CAMEO OXILIA MILANO
Lorenzo Medici self-inscribed pieces from his collection of ancient cameos with his own latin initials - wanting for an association to their Graeco-Roman glamours. The lot was acquired by the Medici from the estate of Pope Paul II who at the time of his death had amounted the largest assemblage of the mysterious precious objects, so inspired was he by the fashionable faces from mythology. In the process of rehousing the personal adornments, or ‘rehabilitating’ the stones in reliquary display, their associations that once projected the wearers’ virtuous devotion to a certain mythological god became christianized. And in the process of augmentation, their mythic truths were lost, as their meaning became moralized for the oligarchy.
The evolution of this cleansing presents itself in modern funerary practice. The cameo is seen at last as accessorized decoration to graves in the form of oval framed photographs or drawings mounted on stone.
The appearance of a modern cameo, a snapshot of the human gaze, as a momentous, ostentatious, ever-present object is something nobody hates and is evidence of the lost characters’ dignity, simply by being recorded with moral prestige in cameo.
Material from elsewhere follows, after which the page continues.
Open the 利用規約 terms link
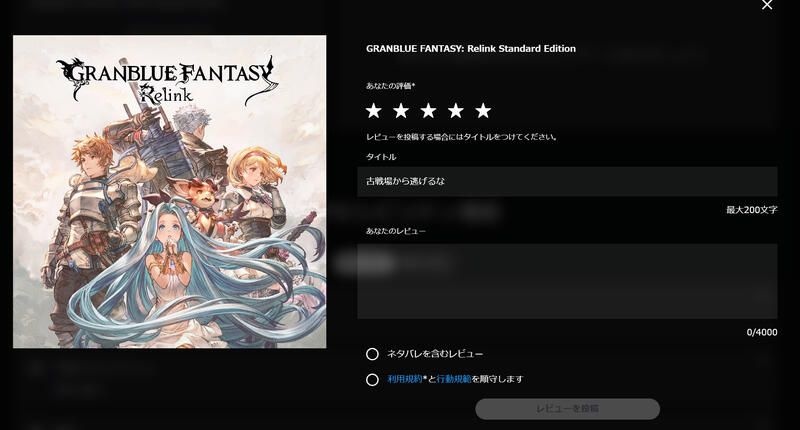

Totems to the dead and lost achieve a certain symbolic status in time, becoming accessories to the emotional spaces created in grief, engraved by loss, as seals to memorial time capsules. Public and private grief are two rituals linked in an exit, however differentiated by the mourners’ personal need or social expectation to react through various emotional responses. We emote and we collect. We act and we react.
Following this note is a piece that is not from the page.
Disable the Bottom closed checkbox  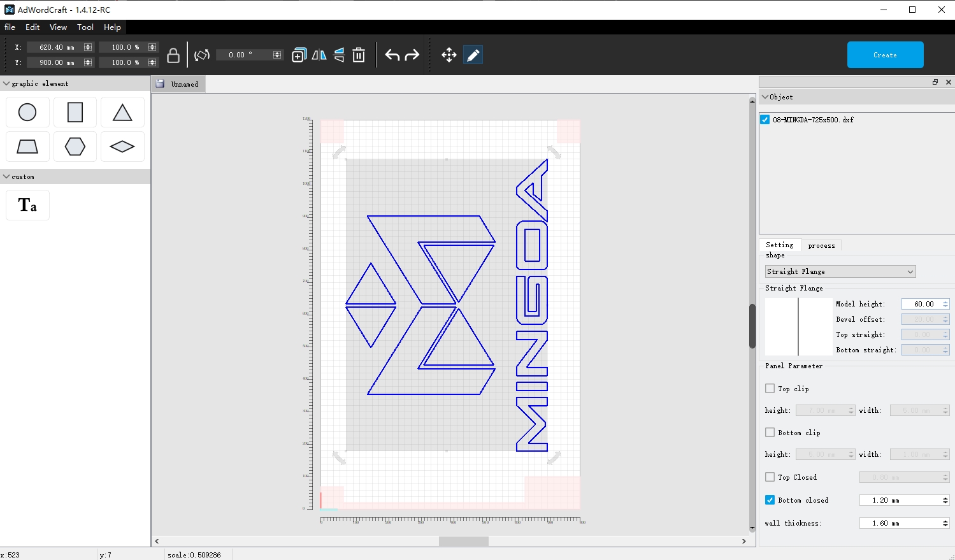[x=770, y=500]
Neo-mythological storylines recall the virus-panicked burning of personal possessions belonging to those befallen to early AIDS - a vilified lot - left alone to their debilitating ends. Jobriaths’ late musical legacy is lost to us along with his grand piano - once titillating ears from the roof of the Chelsea Hotel. Sexually ambiguous melodies have become lost to our senses in the process of editing the collections of life’s leftovers.
The epic archiving by Greg Ellis, or @Ward5b exemplifies the layers of connective, collective traumas, encapsulating a greater detail of the plagued landscape at the onset of the AIDS catastrophe. In an urgent and instinctual state of grief - alive in the throws of the virus - He collected and archived in various forms made accessible with an intense surrender to cause, with great generosity to his audience. Without vaults like Ward5b’s we receive an edited and generic portrayal, often romanticized or fetishized in the creative output of the long-dead made thinly visible through the hyper-connected digital diasporas, rather than in the actions of those in high-risk of disappearance at life, who live in moral question.